== SUPPLIED RECORDS ==
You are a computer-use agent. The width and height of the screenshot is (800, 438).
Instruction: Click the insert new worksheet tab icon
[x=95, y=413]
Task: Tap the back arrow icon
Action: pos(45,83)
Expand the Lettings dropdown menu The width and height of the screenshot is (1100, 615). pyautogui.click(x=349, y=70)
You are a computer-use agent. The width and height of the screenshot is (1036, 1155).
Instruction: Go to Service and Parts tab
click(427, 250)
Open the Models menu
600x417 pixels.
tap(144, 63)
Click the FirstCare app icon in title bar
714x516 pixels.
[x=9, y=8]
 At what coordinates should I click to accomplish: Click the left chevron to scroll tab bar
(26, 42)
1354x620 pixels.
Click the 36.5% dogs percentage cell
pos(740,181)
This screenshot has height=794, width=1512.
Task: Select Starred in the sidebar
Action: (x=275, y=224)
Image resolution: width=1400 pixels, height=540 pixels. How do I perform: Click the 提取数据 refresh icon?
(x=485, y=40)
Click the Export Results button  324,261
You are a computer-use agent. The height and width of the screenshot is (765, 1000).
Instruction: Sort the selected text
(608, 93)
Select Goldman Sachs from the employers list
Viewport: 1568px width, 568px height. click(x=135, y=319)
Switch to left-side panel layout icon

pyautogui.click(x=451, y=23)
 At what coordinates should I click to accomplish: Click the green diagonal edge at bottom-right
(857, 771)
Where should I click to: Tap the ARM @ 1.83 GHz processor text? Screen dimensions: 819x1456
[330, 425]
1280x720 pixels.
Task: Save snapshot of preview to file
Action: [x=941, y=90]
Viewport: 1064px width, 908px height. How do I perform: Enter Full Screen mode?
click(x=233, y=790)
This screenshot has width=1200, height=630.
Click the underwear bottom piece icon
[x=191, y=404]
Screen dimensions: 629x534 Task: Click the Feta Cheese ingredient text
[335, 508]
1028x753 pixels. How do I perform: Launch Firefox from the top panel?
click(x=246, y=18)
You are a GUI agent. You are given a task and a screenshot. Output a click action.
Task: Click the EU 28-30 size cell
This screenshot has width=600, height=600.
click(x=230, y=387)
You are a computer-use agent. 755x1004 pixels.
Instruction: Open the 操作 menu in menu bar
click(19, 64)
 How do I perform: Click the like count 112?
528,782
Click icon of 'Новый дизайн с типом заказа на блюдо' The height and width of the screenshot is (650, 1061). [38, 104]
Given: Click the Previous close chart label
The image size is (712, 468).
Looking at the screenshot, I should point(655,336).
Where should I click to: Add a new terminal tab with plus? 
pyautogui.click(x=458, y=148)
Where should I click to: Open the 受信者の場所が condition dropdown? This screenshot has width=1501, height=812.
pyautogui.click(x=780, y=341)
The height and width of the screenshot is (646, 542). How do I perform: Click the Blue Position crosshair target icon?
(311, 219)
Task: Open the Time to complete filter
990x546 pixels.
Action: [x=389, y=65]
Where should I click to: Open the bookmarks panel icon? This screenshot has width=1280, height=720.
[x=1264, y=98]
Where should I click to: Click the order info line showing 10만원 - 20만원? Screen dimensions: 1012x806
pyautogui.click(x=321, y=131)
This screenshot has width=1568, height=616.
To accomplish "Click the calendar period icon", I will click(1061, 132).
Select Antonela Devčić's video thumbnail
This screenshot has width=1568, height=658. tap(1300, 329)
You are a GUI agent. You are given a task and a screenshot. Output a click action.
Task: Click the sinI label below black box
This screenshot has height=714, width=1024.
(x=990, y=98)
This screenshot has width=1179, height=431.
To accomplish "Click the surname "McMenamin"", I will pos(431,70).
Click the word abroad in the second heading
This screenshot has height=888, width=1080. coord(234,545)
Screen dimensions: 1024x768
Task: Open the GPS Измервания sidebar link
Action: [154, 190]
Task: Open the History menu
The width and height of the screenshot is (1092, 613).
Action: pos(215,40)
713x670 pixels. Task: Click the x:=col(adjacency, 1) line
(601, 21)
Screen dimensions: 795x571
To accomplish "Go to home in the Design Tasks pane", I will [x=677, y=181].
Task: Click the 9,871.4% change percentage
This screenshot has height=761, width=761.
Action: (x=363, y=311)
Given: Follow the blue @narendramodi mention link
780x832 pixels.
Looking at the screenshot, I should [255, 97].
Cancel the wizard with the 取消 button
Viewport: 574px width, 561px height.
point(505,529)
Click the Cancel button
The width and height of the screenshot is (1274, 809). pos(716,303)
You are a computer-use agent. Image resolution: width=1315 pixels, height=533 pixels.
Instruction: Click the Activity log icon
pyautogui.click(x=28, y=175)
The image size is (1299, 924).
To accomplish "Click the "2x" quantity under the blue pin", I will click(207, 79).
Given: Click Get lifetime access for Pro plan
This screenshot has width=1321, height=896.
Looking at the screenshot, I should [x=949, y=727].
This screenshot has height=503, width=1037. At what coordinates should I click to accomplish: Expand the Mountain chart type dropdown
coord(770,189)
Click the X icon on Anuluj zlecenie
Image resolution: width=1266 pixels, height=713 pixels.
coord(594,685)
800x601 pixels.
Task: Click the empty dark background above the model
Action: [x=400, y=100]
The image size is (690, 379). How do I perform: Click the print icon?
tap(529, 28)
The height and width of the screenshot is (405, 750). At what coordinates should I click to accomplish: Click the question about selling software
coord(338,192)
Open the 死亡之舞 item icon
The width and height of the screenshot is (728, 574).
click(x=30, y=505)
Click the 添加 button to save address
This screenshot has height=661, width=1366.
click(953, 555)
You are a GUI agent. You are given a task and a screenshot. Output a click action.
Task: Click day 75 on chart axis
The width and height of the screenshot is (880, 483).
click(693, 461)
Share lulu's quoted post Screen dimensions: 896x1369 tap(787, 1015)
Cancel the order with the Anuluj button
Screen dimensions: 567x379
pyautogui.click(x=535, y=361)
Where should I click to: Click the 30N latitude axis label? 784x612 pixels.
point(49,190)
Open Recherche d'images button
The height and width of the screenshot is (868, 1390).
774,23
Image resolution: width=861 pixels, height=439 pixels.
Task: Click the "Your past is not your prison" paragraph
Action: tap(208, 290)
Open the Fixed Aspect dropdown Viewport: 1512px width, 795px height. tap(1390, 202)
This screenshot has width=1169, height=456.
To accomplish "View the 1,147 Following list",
===
**TASK PROMPT**
Repeat each entry exactly.

**TASK ANSWER**
You are a computer-use agent. The width and height of the screenshot is (800, 438).
Instruction: Click the insert new worksheet tab icon
[x=95, y=413]
Task: Tap the back arrow icon
Action: pos(45,83)
Expand the Lettings dropdown menu The width and height of the screenshot is (1100, 615). pyautogui.click(x=349, y=70)
You are a computer-use agent. The width and height of the screenshot is (1036, 1155).
Instruction: Go to Service and Parts tab
click(427, 250)
Open the Models menu
600x417 pixels.
tap(144, 63)
Click the FirstCare app icon in title bar
714x516 pixels.
[x=9, y=8]
 At what coordinates should I click to accomplish: Click the left chevron to scroll tab bar
(26, 42)
1354x620 pixels.
Click the 36.5% dogs percentage cell
pos(740,181)
This screenshot has height=794, width=1512.
Task: Select Starred in the sidebar
Action: (x=275, y=224)
Image resolution: width=1400 pixels, height=540 pixels. How do I perform: Click the 提取数据 refresh icon?
(x=485, y=40)
Click the Export Results button  324,261
You are a computer-use agent. The height and width of the screenshot is (765, 1000).
Instruction: Sort the selected text
(608, 93)
Select Goldman Sachs from the employers list
Viewport: 1568px width, 568px height. click(x=135, y=319)
Switch to left-side panel layout icon

pyautogui.click(x=451, y=23)
 At what coordinates should I click to accomplish: Click the green diagonal edge at bottom-right
(857, 771)
Where should I click to: Tap the ARM @ 1.83 GHz processor text? Screen dimensions: 819x1456
[330, 425]
1280x720 pixels.
Task: Save snapshot of preview to file
Action: [x=941, y=90]
Viewport: 1064px width, 908px height. How do I perform: Enter Full Screen mode?
click(x=233, y=790)
This screenshot has width=1200, height=630.
Click the underwear bottom piece icon
[x=191, y=404]
Screen dimensions: 629x534 Task: Click the Feta Cheese ingredient text
[335, 508]
1028x753 pixels. How do I perform: Launch Firefox from the top panel?
click(x=246, y=18)
You are a GUI agent. You are given a task and a screenshot. Output a click action.
Task: Click the EU 28-30 size cell
This screenshot has width=600, height=600.
click(x=230, y=387)
You are a computer-use agent. 755x1004 pixels.
Instruction: Open the 操作 menu in menu bar
click(19, 64)
 How do I perform: Click the like count 112?
528,782
Click icon of 'Новый дизайн с типом заказа на блюдо' The height and width of the screenshot is (650, 1061). [38, 104]
Given: Click the Previous close chart label
The image size is (712, 468).
Looking at the screenshot, I should point(655,336).
Where should I click to: Add a new terminal tab with plus? 
pyautogui.click(x=458, y=148)
Where should I click to: Open the 受信者の場所が condition dropdown? This screenshot has width=1501, height=812.
pyautogui.click(x=780, y=341)
The height and width of the screenshot is (646, 542). How do I perform: Click the Blue Position crosshair target icon?
(311, 219)
Task: Open the Time to complete filter
990x546 pixels.
Action: [x=389, y=65]
Where should I click to: Open the bookmarks panel icon? This screenshot has width=1280, height=720.
[x=1264, y=98]
Where should I click to: Click the order info line showing 10만원 - 20만원? Screen dimensions: 1012x806
pyautogui.click(x=321, y=131)
This screenshot has width=1568, height=616.
To accomplish "Click the calendar period icon", I will click(1061, 132).
Select Antonela Devčić's video thumbnail
This screenshot has width=1568, height=658. tap(1300, 329)
You are a GUI agent. You are given a task and a screenshot. Output a click action.
Task: Click the sinI label below black box
This screenshot has height=714, width=1024.
(x=990, y=98)
This screenshot has width=1179, height=431.
To accomplish "Click the surname "McMenamin"", I will pos(431,70).
Click the word abroad in the second heading
This screenshot has height=888, width=1080. coord(234,545)
Screen dimensions: 1024x768
Task: Open the GPS Измервания sidebar link
Action: [154, 190]
Task: Open the History menu
The width and height of the screenshot is (1092, 613).
Action: pos(215,40)
713x670 pixels. Task: Click the x:=col(adjacency, 1) line
(601, 21)
Screen dimensions: 795x571
To accomplish "Go to home in the Design Tasks pane", I will [x=677, y=181].
Task: Click the 9,871.4% change percentage
This screenshot has height=761, width=761.
Action: (x=363, y=311)
Given: Follow the blue @narendramodi mention link
780x832 pixels.
Looking at the screenshot, I should [255, 97].
Cancel the wizard with the 取消 button
Viewport: 574px width, 561px height.
point(505,529)
Click the Cancel button
The width and height of the screenshot is (1274, 809). pos(716,303)
You are a computer-use agent. Image resolution: width=1315 pixels, height=533 pixels.
Instruction: Click the Activity log icon
pyautogui.click(x=28, y=175)
The image size is (1299, 924).
To accomplish "Click the "2x" quantity under the blue pin", I will click(207, 79).
Given: Click Get lifetime access for Pro plan
This screenshot has width=1321, height=896.
Looking at the screenshot, I should [x=949, y=727].
This screenshot has height=503, width=1037. At what coordinates should I click to accomplish: Expand the Mountain chart type dropdown
coord(770,189)
Click the X icon on Anuluj zlecenie
Image resolution: width=1266 pixels, height=713 pixels.
coord(594,685)
800x601 pixels.
Task: Click the empty dark background above the model
Action: [x=400, y=100]
The image size is (690, 379). How do I perform: Click the print icon?
tap(529, 28)
The height and width of the screenshot is (405, 750). At what coordinates should I click to accomplish: Click the question about selling software
coord(338,192)
Open the 死亡之舞 item icon
The width and height of the screenshot is (728, 574).
click(x=30, y=505)
Click the 添加 button to save address
This screenshot has height=661, width=1366.
click(953, 555)
You are a GUI agent. You are given a task and a screenshot. Output a click action.
Task: Click day 75 on chart axis
The width and height of the screenshot is (880, 483).
click(693, 461)
Share lulu's quoted post Screen dimensions: 896x1369 tap(787, 1015)
Cancel the order with the Anuluj button
Screen dimensions: 567x379
pyautogui.click(x=535, y=361)
Where should I click to: Click the 30N latitude axis label? 784x612 pixels.
point(49,190)
Open Recherche d'images button
The height and width of the screenshot is (868, 1390).
774,23
Image resolution: width=861 pixels, height=439 pixels.
Task: Click the "Your past is not your prison" paragraph
Action: tap(208, 290)
Open the Fixed Aspect dropdown Viewport: 1512px width, 795px height. tap(1390, 202)
This screenshot has width=1169, height=456.
To accomplish "View the 1,147 Following list",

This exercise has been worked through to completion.